Canadian Pacific Railway said Monday that it has shelved plans to build new track in coal country in northeast Wyoming and southeast Montana, citing weakened U.S. demand for coal.
CP said it will "defer indefinitely plans to extend its rail network" into the Powder River Basin, a swath of land between the Black Hills and the Big Horn Mountains that contains one of the largest coal deposits in the world.
The railroad company -- Canada's second-largest -- is taking a $180 million loss on the value of its option to build 260 miles of track in the basin.
The project's scuttling by CP also puts on hold a long-standing dilemma in Rochester. The Mayo Clinic has fought to keep heavy coal traffic away from its property, and the line that was slated to carry the new loads of coal eastward runs 100 feet from the clinic. One proposal has been to build a rail bypass south of town.
Now Hunter Harrison, the new CP chief executive, plans to sell portions of rail line west of Pierre, S.D., Trains News Wire reported, and instead focus on the growing oil business in North Dakota.
Railroad investors have cooled to the prospect of deep investment in coal and CP is being realistic, said Dave Fellon, president of Progressive Rail, a short-rail line owner and operator based in Lakeville.
Demand for coal is shrinking thanks to the abundance of natural gas produced by shale oil and gas drilling in the Northeast, North Dakota and Texas. More power plants have converted from coal to natural gas, and rail shipments of coal have fallen sharply in the past year.
"When you do an investment like that, you've got to be looking out 20 years, and I don't know that there's the stability for that right now," Fellon said. "They're smart people at CP. They've got good intelligence on markets."
Coal rail traffic is down 10.5 percent in 2012, according to the Association of American Railroads, while shipments of petroleum products have risen 44 percent.
In 2007, coal was more appealing.
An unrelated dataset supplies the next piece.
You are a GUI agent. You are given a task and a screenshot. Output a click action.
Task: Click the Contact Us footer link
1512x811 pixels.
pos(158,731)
Canadian Pacific, whose U.S. headquarters is in downtown Minneapolis, paid $1.5 billion for the Dakota Minnesota & Eastern railroad in order to get access to the Powder River Basin. Union Pacific and Burlington Northern Santa Fe already have a joint rail line into the basin.
The purchase deal also included contingent payments of up to $1 billion -- $350 million if construction were to start on the basin expansion by 2025, and at least $700 million triggered by specific volumes of coal business CP would have done in the basin.
The railroad announced Monday that it will write down the value of the project by $180 million. Components of the charge include the option itself, engineering design costs, land and capitalized interest. The option is worth less now, and with volume of coal by rail in the United States still falling, CP is unlikely to exercise it.
"All in, the investment was going to be several billion dollars," said Brian Yarbrough, a railroad analyst for Edward Jones. "It would be almost impossible for them to justify the investment now."
Yarbrough said CP's indefinite postponement of the Powder River plan raises the probability the company will sell some of the 2,500 miles of track that make up the Dakota Minnesota & Eastern.
The lines crisscross South Dakota, southern Minnesota, Iowa, and include a route from Chicago to Kansas City, Mo. Canadian Pacific spokesman Ed Greenberg said the railroad is conducting "a complete review" of all its lines.
Trains News Wire also reported that Canadian Pacific's rail yard in St. Paul will become a central hub for the company as it closes or downgrades similar rail yards in Montreal, Toronto, Winnipeg, Calgary and Chicago.